BEGIN Stored data
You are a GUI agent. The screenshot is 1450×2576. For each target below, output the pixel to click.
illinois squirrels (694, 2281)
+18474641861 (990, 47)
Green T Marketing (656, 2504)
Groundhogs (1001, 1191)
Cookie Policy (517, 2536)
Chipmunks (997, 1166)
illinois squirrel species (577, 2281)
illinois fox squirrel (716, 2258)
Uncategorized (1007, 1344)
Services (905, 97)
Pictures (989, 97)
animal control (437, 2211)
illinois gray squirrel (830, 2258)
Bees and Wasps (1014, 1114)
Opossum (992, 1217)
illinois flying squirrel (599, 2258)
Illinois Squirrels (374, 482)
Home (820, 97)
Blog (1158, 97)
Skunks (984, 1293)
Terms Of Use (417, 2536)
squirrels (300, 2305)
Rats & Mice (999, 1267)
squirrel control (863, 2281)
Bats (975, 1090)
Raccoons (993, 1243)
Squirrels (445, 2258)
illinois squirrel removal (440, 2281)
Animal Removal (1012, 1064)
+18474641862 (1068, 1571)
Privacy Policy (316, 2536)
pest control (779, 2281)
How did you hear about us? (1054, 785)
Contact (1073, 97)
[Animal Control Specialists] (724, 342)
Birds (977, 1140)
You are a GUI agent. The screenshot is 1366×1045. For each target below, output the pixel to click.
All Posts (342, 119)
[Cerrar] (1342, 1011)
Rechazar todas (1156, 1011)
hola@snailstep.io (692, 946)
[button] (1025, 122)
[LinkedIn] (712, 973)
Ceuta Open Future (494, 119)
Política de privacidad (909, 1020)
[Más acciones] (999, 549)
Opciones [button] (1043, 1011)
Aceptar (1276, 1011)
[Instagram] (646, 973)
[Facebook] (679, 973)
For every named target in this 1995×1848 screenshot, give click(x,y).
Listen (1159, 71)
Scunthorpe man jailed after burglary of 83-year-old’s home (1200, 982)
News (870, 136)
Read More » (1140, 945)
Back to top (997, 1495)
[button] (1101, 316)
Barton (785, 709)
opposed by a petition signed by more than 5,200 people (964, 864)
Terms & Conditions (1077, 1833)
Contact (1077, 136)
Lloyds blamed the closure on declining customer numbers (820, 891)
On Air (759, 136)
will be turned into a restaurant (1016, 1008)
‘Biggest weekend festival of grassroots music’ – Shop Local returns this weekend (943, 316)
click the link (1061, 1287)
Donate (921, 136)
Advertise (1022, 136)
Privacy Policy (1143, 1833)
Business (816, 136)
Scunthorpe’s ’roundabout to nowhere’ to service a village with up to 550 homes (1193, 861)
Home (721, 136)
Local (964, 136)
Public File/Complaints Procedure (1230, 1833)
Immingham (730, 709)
END Stored data
_What you should do:_
Only the lines from the one containing "opposed by a" through the end of the entries above belong in the answer; repeat them exactly.

_Task response:_
opposed by a petition signed by more than 5,200 people (964, 864)
Terms & Conditions (1077, 1833)
Contact (1077, 136)
Lloyds blamed the closure on declining customer numbers (820, 891)
On Air (759, 136)
will be turned into a restaurant (1016, 1008)
‘Biggest weekend festival of grassroots music’ – Shop Local returns this weekend (943, 316)
click the link (1061, 1287)
Donate (921, 136)
Advertise (1022, 136)
Privacy Policy (1143, 1833)
Business (816, 136)
Scunthorpe’s ’roundabout to nowhere’ to service a village with up to 550 homes (1193, 861)
Home (721, 136)
Local (964, 136)
Public File/Complaints Procedure (1230, 1833)
Immingham (730, 709)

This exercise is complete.